Es gibt Leute, die darauf warten, den Witz über "den schlimmsten reichen Erben aller Zeiten" zu hören, während andere es ganz klar sehen – das ist doch kein echter Verlust, höchstens eine kleine Welle im Spiel der Reichen.
Zuerst zu dieser Nachricht selbst: Es ist wahr, dass Bitcoin über Nacht abgestürzt ist, und dass innerhalb von 24 Stunden mehrere zehntausend Menschen liquidiert wurden, wobei der Liquidationsbetrag über 800 Millionen liegt, ist auch nichts Neues. Schließlich sind die Schwankungen dieses Dings unberechenbar, und wenn man mit Hebeln auf Verträge spekuliert, stehen Gewinn und Verlust in einem Augenblick auf der Kippe. Aber Barrens 800 Millionen Liquidation hat bis jetzt keinen handfesten Beweis, alles ist nur heiß in den sozialen Medien diskutiert, auf Plattform X wird heftig gestritten, aber es gibt keine offizielle Bestätigung. Selbst wenn es wahr ist, ist es für ihn nicht dasselbe wie für normale Menschen, die alles verlieren. Für normale Menschen bedeutet eine Liquidation möglicherweise, dass ihre gesamten Ersparnisse verloren sind und sie Schulden anhäufen, von denen sie sich nie wieder erholen; aber Barrens Rückhalt ist die Trump-Familie, und diese Familie spielt schon längst nicht mehr nur „Preisunterschiede“ aus.
Die Trump-Familie hat Kryptowährungen schon lange als Kerngeschäft betrachtet. Allein eine Firma namens World Liberty Financial hat Token im Wert von 1,4 Milliarden Dollar verkauft; die Familienmitglieder erhalten ihren Anteil, selbst wenn sie nur einen kleinen Betrag abbekommen, ist das kein geringer Betrag. Donald Trump Jr. und Eric haben auch eine Bitcoin-Mining-Firma gegründet, deren Vermögen sich in einem Jahr verfünffachen kann, was auf diesen Krypto-Assets basiert. Barron selbst hält Anteile an geschäftlichen Aktivitäten der Familie, und die Einsätze, die er hat, sind bei weitem mehr als bei einem einzelnen Bitcoin-Kontrakt. Für sie könnte ein Verlust von 800 Millionen in einem Vertrag nur eine vorübergehende Schwankung der Zahlen sein, die möglicherweise durch andere Kapitaltransaktionen wieder ausgeglichen werden kann.

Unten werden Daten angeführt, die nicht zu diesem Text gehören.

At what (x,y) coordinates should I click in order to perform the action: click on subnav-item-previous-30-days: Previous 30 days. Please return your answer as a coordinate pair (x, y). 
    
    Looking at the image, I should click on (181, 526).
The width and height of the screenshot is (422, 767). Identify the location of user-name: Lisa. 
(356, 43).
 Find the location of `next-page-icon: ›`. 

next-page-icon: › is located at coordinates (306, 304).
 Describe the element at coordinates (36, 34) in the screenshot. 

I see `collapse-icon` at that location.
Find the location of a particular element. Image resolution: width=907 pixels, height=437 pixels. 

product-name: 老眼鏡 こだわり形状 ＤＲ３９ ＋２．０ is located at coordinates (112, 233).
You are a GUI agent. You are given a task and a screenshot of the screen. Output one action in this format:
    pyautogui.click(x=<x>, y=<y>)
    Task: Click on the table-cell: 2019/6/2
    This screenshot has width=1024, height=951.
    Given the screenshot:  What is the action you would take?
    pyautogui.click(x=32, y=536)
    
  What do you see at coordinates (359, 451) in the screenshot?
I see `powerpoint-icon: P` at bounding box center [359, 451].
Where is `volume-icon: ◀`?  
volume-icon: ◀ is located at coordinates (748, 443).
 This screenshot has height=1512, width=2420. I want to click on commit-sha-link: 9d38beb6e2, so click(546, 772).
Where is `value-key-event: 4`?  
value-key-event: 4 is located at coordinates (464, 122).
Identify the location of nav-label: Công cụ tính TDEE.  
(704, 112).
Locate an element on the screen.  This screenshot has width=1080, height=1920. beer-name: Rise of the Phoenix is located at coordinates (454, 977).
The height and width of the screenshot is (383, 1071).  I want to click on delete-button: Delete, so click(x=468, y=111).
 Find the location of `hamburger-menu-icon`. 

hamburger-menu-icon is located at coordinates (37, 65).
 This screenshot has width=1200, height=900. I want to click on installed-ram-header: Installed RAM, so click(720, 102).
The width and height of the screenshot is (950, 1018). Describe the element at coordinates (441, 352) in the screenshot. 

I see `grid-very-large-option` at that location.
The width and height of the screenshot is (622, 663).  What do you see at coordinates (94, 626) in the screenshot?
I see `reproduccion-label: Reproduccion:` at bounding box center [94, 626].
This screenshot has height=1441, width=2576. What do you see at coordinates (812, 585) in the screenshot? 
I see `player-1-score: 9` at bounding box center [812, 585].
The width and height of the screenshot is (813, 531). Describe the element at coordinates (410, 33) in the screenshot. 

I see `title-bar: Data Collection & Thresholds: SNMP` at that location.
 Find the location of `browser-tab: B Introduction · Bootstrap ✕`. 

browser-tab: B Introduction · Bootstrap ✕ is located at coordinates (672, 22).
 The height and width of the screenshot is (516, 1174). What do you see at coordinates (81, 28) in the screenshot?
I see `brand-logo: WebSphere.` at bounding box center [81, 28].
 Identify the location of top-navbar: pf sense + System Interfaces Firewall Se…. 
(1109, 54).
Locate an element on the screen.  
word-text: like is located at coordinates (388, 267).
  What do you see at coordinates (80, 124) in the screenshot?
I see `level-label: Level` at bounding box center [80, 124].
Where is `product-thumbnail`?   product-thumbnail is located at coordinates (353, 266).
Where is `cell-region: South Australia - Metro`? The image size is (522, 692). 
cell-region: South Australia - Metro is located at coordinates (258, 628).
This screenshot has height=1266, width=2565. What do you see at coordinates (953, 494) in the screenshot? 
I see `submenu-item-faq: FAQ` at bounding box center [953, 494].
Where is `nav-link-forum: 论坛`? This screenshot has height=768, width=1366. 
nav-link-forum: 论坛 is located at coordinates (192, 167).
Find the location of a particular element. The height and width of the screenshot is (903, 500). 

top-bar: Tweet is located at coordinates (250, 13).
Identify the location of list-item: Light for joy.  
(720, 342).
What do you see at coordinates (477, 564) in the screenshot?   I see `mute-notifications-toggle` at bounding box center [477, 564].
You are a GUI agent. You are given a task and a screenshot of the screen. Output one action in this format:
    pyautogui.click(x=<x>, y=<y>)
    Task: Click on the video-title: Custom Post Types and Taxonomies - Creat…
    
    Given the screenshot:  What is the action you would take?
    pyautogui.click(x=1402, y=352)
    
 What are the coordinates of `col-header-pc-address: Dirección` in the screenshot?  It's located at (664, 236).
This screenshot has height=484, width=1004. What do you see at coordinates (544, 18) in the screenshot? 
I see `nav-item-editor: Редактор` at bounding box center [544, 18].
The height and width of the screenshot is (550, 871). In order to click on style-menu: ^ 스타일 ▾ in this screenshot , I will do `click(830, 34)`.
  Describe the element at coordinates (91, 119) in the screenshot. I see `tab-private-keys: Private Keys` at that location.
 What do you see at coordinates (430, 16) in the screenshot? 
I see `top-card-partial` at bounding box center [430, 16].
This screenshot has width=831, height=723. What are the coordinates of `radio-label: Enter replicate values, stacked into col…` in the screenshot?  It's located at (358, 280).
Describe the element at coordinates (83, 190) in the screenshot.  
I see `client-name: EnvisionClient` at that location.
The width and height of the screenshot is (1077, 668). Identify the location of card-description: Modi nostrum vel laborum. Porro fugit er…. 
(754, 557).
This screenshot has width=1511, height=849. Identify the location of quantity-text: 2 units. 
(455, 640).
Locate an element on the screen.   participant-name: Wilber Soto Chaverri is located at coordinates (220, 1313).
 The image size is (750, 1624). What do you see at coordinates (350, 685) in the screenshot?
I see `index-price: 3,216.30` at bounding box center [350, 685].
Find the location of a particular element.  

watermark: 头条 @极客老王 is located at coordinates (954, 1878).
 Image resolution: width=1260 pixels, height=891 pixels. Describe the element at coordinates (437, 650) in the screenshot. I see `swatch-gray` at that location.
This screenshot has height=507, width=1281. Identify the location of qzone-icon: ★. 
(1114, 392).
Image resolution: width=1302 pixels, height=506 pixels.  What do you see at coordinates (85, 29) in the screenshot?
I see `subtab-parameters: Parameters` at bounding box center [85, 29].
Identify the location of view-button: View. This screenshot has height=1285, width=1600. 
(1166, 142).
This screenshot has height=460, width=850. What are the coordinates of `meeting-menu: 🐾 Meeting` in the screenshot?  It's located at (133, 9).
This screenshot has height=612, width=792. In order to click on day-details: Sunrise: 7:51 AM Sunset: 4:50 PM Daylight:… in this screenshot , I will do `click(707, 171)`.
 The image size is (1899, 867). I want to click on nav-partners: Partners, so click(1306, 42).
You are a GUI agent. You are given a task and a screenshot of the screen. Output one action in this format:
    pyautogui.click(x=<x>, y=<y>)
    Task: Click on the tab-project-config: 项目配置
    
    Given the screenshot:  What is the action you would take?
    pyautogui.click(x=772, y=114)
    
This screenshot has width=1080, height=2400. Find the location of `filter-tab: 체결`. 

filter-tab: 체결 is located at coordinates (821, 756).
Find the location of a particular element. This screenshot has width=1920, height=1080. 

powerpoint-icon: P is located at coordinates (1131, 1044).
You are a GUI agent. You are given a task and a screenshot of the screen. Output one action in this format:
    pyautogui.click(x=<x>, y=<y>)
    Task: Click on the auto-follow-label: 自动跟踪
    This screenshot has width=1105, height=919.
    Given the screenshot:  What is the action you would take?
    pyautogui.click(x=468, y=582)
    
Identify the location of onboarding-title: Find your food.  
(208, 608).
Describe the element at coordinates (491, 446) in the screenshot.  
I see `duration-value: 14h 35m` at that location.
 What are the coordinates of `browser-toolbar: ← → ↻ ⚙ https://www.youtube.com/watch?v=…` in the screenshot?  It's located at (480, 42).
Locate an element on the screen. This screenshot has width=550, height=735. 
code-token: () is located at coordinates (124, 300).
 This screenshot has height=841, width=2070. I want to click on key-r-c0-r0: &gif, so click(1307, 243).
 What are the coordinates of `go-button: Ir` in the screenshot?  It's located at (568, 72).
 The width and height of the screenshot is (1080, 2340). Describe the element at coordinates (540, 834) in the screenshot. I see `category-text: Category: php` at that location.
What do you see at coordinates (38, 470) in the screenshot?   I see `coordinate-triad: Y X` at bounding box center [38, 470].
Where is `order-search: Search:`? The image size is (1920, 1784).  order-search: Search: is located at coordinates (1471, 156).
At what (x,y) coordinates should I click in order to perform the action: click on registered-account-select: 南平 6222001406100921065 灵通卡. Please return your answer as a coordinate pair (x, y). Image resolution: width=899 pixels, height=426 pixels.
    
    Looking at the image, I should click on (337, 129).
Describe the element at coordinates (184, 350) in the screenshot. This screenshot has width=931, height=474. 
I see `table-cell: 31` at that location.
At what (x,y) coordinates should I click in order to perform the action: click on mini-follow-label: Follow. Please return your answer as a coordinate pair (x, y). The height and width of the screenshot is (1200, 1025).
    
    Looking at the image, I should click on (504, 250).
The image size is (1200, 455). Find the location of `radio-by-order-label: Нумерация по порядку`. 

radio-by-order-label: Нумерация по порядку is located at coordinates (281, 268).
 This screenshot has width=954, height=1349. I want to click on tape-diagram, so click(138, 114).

Wichtiger ist, dass die Trump-Familie die Fähigkeit hat, "Ruhm" in "Kapital" zu verwandeln und sogar die Marktstimmung zu beeinflussen. Sieh dir an, wie Donald Trump Jr. einfach Anteile an einem "Penny Stock" kauft oder als Berater tätig wird, und schon kann der Aktienkurs explodieren; ihre Einflussnahme in konservativen Medien kann das Vertrauen der Investoren subtil beeinflussen. Wenn sie wirklich die Position von Barron retten wollen, müssen sie nur ein wenig Signal geben und die öffentliche Meinung lenken, dann könnte der Bitcoin-Chart tatsächlich in die Richtung gehen, die sie sich wünschen – schließlich scherzen selbst die Nutzer, dass "Trump die Krypto-Chart zeichnen kann, um sein Geld zurückzugewinnen". Obwohl das übertrieben ist, trifft es den Kern: Wenn du Kräfte hinter dir hast, die die öffentliche Meinung und das Kapital bewegen können, wird das Auf und Ab der Zahlen nicht mehr als Gewinn oder Verlust betrachtet, sondern als berechenbare Einsätze.
Für gewöhnliche Menschen ist der Margin Call eine Katastrophe, für die Reichen hingegen sieht ein "Margin Call" eher aus wie eine Aufführung. Sie haben genug Rückhalt, um die Volatilität zu ertragen, genug Ressourcen, um Risiken abzusichern, und können sogar kurzfristige "Verluste" in langfristige "Gewinne" verwandeln. Deshalb lache nicht zu früh über Barrons "Miserie"; seine 800 Millionen könnten weniger wert sein als unsere 80.000 auf dem Konto. Die Regeln des Kapitalmarktes sind schon immer: Je mehr Geld du hast, desto mehr kannst du "Verluste" ertragen, und desto besser kannst du "Verluste" in die Grundlage für den nächsten Gewinn verwandeln.